CONSIGNE A:
Veuillez recopier, dans le texte extrait, le passage situé entre « Les crédits de titre » et « la location d'appareils. », ces deux limites comprises.
CONSIGNE B:
Selon le texte extrait, quel montant de dépenses de transport aérien la gestion de la crise en Nouvelle-Calédonie a-t-elle entraîné ?

TEXTE EXTRAIT:

----------------

2. Les dépenses de fonctionnement connaissent une hausse conjoncturelle, en dépit d'une saison feux de forêt de moyenne intensité
Les dépenses de fonctionnement (titre 3) du programme 161 se sont élevées à 330,5 millions d'euros en CP, contre 246,0 millions d'euros ouverts en LFI pour 2024. La surconsommation des dépenses de fonctionnement (134,3 %) est, d'une part, induite par la sécurisation des JOP 2024 en raison de dépenses d'hébergement et de restauration des forces mobilisées en région parisienne ou encore de l'acquisition de matériels et équipements spécialisés dans la lutte contre les menaces notamment NRBC-E. En outre, la gestion de la crise en Nouvelle-Calédonie a engendré plus de 56 millions d'euros de dépenses de fonctionnement, non budgétées initialement, dont 37 millions d'euros de transport aérien, 10 millions d'euros de dépenses de logistique et matériel sur place et 10 millions d'euros pour le dégagement des axes routiers. À cela se conjugue, depuis 2022, l'effet de l'inflation du prix du carburant des aéronefs.
Les crédits de titre 3 restants se concentrent sur les dépenses de maintien en condition opérationnelle (MCO) et la location d'aéronefs dans le cadre du dispositif de lutte contre les feux de forêt.
Ainsi, si en 2024 les dépenses de fonctionnement ont subi une très nette augmentation et une surconsommation du fait de la gestion d'évènements exceptionnels, celle-ci a été relativement contenue, grâce au scénario heureux d'une saison des feux de forêt de moyenne, voire basse, intensité. En effet, un épisode climatique caniculaire à l'été 2024 aurait pu conduire à un scénario tout à fait différent, avec pour conséquence une forte mobilisation des aéronefs et donc une hausse significative des frais induits par la consommation de carburant et la location d'appareils.
3. Les dépenses d'investissement demeurent élevées malgré le report des commandes d'avions bombardiers d'eau
Les montants des dépenses d'investissement exécutées sont à un niveau élevé, proche de la programmation initiale, tant pour les autorisations d'engagement (85 %) que pour les crédits de paiement (95 %), a contrario de 2023 où ces taux d'exécution étaient inférieurs à 60 %.

----------------

ENTRÉES FOURNIES:
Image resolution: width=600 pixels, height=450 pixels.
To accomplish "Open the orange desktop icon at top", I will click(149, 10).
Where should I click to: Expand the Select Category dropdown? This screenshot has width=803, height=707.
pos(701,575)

----------------

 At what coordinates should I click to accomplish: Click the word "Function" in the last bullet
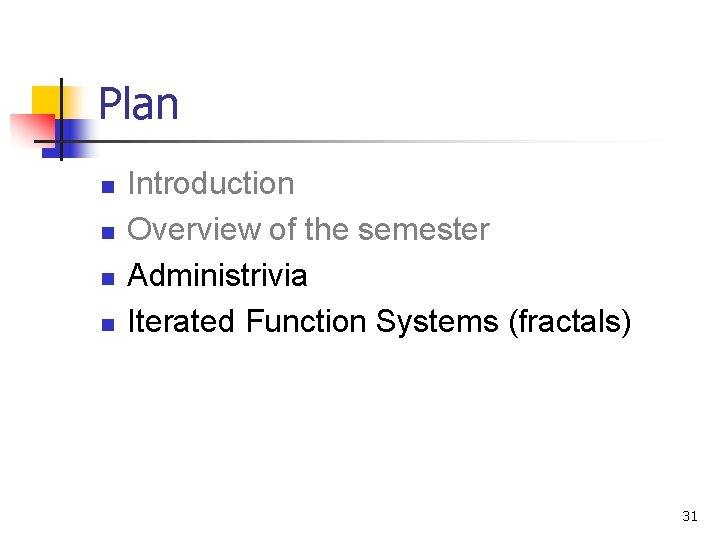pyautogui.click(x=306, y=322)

----------------

RÉPONSE A:
Les crédits de titre 3 restants se concentrent sur les dépenses de maintien en condition opérationnelle (MCO) et la location d'aéronefs dans le cadre du dispositif de lutte contre les feux de forêt.
Ainsi, si en 2024 les dépenses de fonctionnement ont subi une très nette augmentation et une surconsommation du fait de la gestion d'évènements exceptionnels, celle-ci a été relativement contenue, grâce au scénario heureux d'une saison des feux de forêt de moyenne, voire basse, intensité. En effet, un épisode climatique caniculaire à l'été 2024 aurait pu conduire à un scénario tout à fait différent, avec pour conséquence une forte mobilisation des aéronefs et donc une hausse significative des frais induits par la consommation de carburant et la location d'appareils.

RÉPONSE B:
37 millions d'euros.